*Data provided*.
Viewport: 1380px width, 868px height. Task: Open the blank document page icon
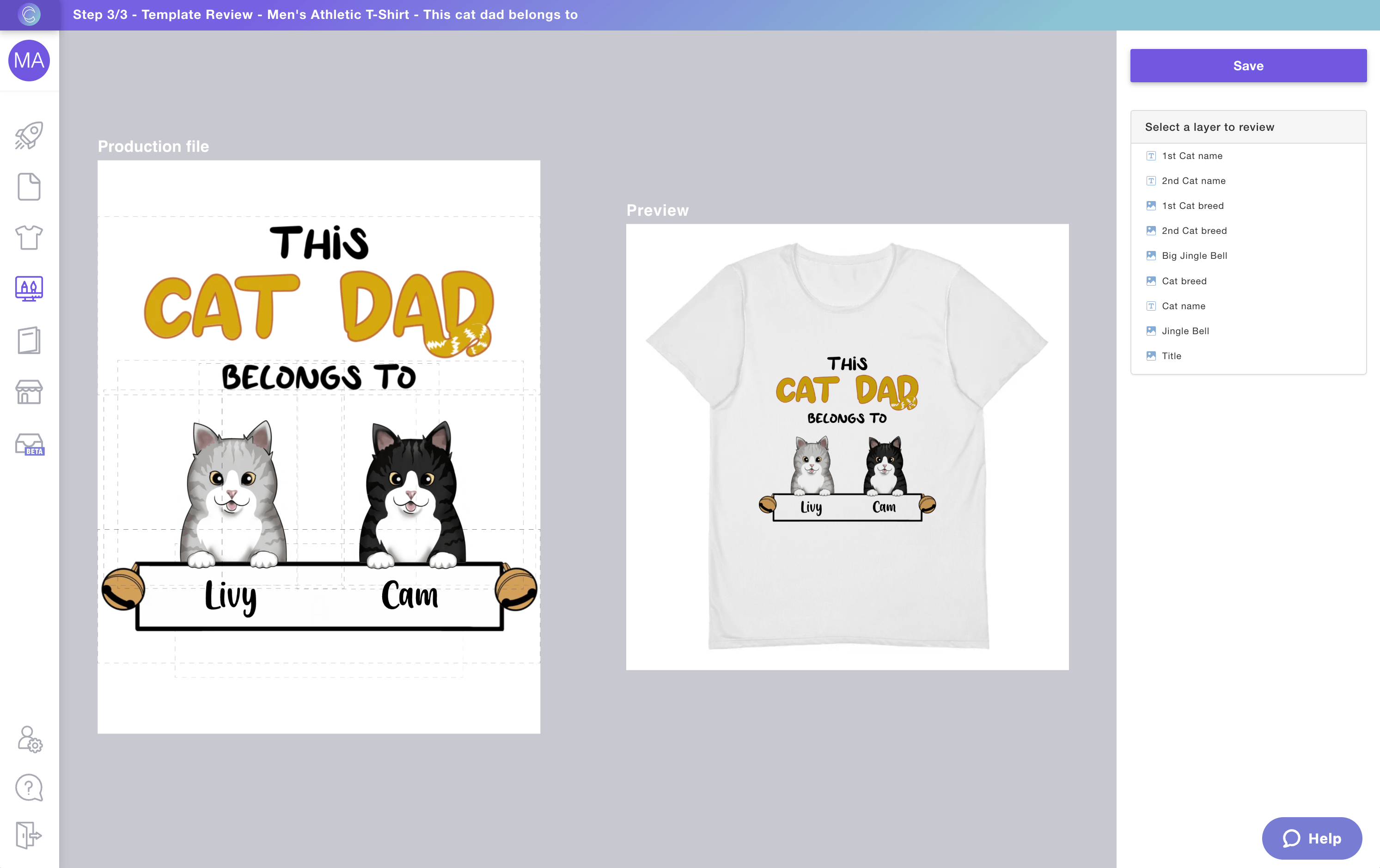[x=29, y=187]
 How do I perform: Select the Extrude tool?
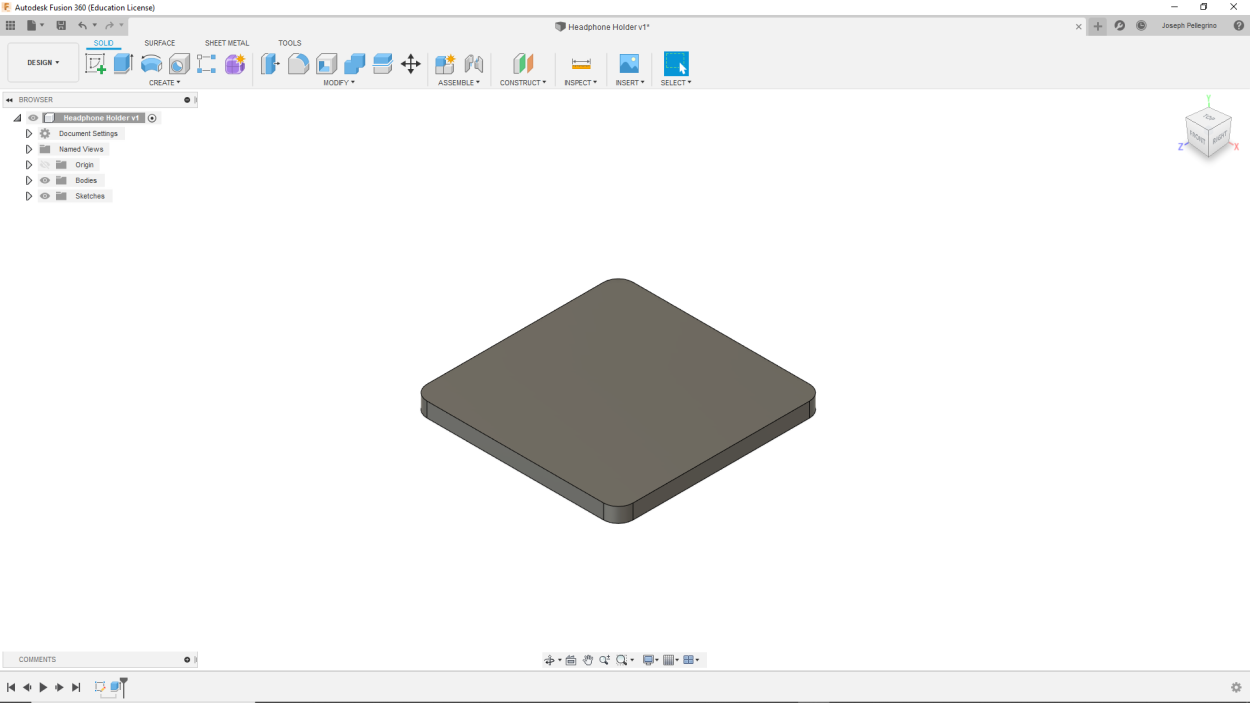pyautogui.click(x=122, y=62)
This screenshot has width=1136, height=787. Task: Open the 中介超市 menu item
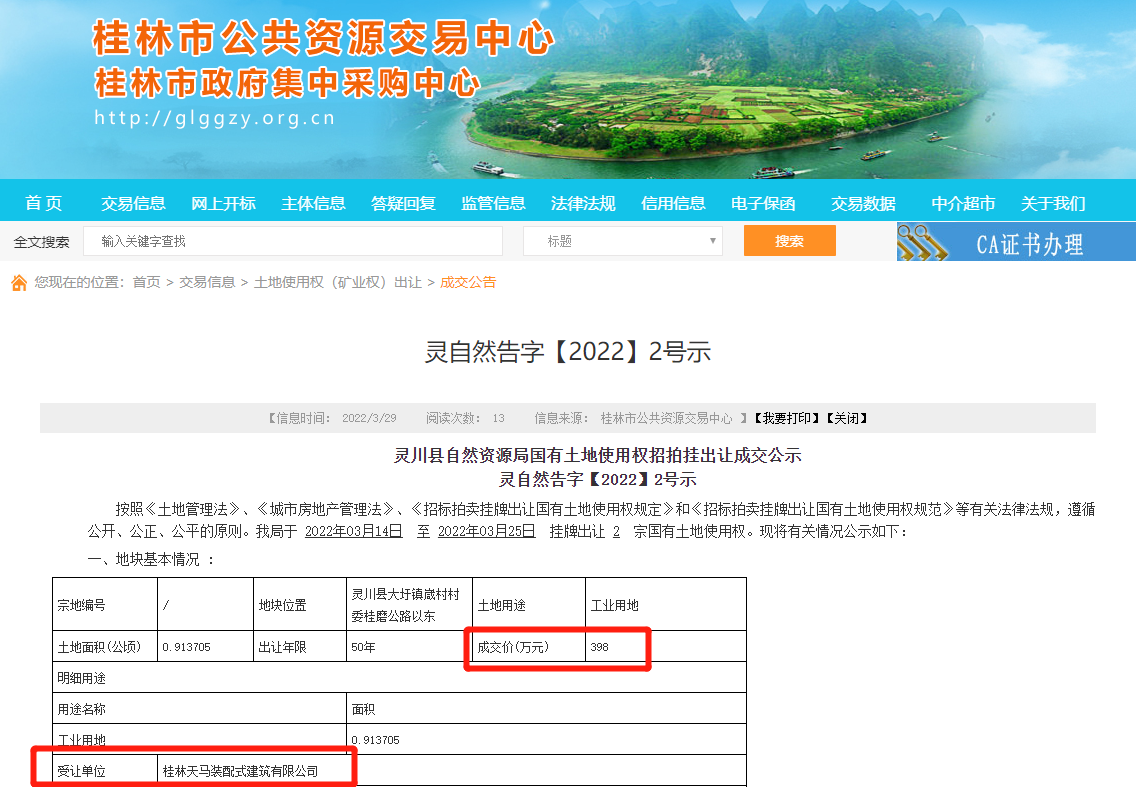pos(963,203)
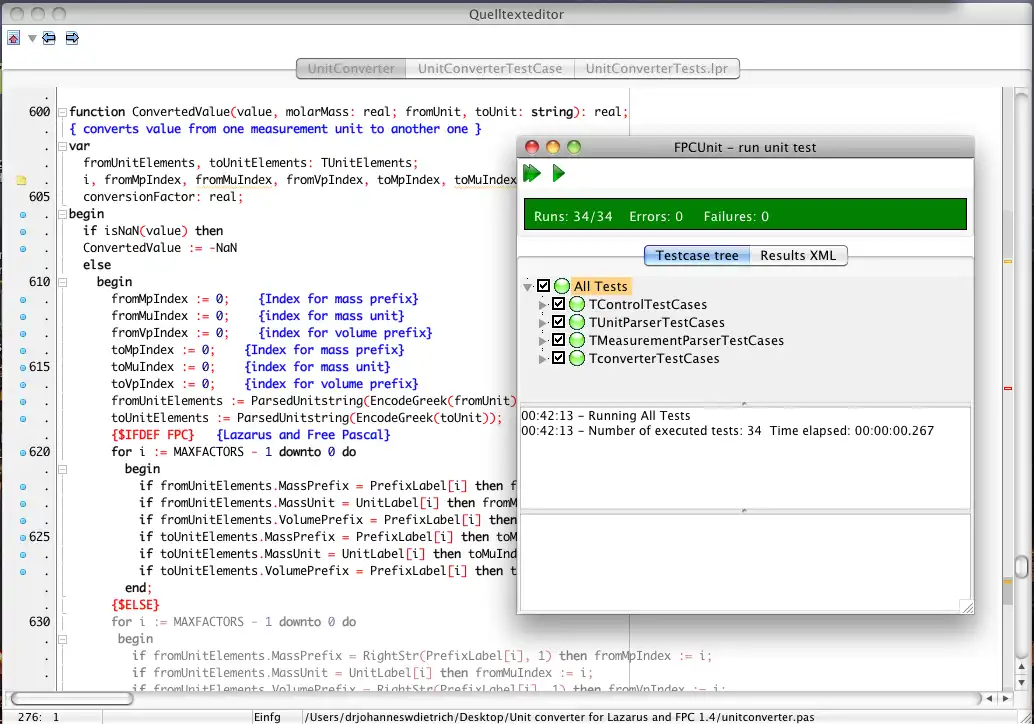Open the jump history dropdown arrow
Image resolution: width=1034 pixels, height=724 pixels.
32,38
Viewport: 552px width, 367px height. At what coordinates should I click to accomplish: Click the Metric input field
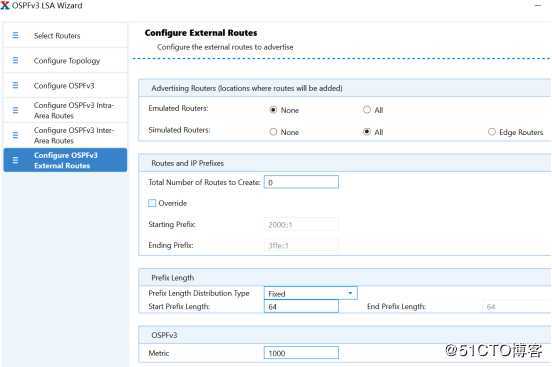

*Written exercise*. Arrange every line of the listing above as a JSON list of strings, one string per line, with blank lines and the pictures left out.

*Response to the exercise*.
[
  "Viewport: 1380px width, 868px height. Task: Open the blank document page icon",
  "[x=29, y=187]",
  " How do I perform: Select the Extrude tool?",
  "pyautogui.click(x=122, y=62)",
  "This screenshot has width=1136, height=787. Task: Open the 中介超市 menu item",
  "pos(963,203)",
  "Open the jump history dropdown arrow",
  "Image resolution: width=1034 pixels, height=724 pixels.",
  "32,38",
  "Viewport: 552px width, 367px height. At what coordinates should I click to accomplish: Click the Metric input field"
]